Brazilian Catholic archbishop (born 1926)

Heitor de Araújo Sales (born 29 July 1926) is a Brazilian Roman Catholic prelate, who served as a Diocesan Bishop of Caicó (1978–1993), and later, as an Archbishop of Archdiocese of Natal (1993–2003).

== Biography ==
De Araújo Sales was born in São José de Mipibu, Rio Grande do Norte in Brazil in a family of Celso Dantas Sales and Josefa de Araujo Sales. His older brother was a future Cardinal Eugênio de Araújo Sales. He studied at the Major Seminary of St. Peter in Natal and was ordained priest in Natal, for his native Archdiocese, on 3 December 1950.
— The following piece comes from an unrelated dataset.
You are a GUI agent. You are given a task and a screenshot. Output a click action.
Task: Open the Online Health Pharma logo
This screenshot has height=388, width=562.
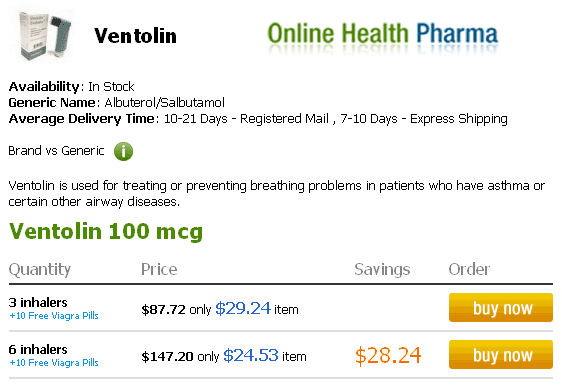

In the same year he become a parish priest to the Immaculate Conception parish in Nova Cruz. In 1951, he returned to Natal to serve at the parish of Our Lady of Grace and Saint Therese in Tirol. Still in Natal, he served as a chaplain of the Marist College in 1953. From 1962 to 1978, he held the position of professor at his alma mater, the St Peter Seminary and the Federal University of Rio Grande do Norte. He also served as an episcopal vicar for religious women from 1968 to 1978.

On 5 May 1978 Pope Paul VI appointed him a Diocesan Bishop of the Roman Catholic Diocese of Caicó and he received the episcopal consecration on 16 July of the same year from his brother, archbishop of São Sebastião do Rio de Janeiro, Cardinal Eugênio Sales as a principal consecrator, and a co-consecrators Nivaldo Monte, archbishop of Natal and Manuel Tavares de Araújo, bishop emeritus of Caicó at the Gymnase Olympique in Natal.

On 27 October 1993, he was transferred as a Metropolitan Archbishop to the see of Archdiocese of Natal and on 26 November 2003 he retired from the pastoral governance of the diocese because of the age limit.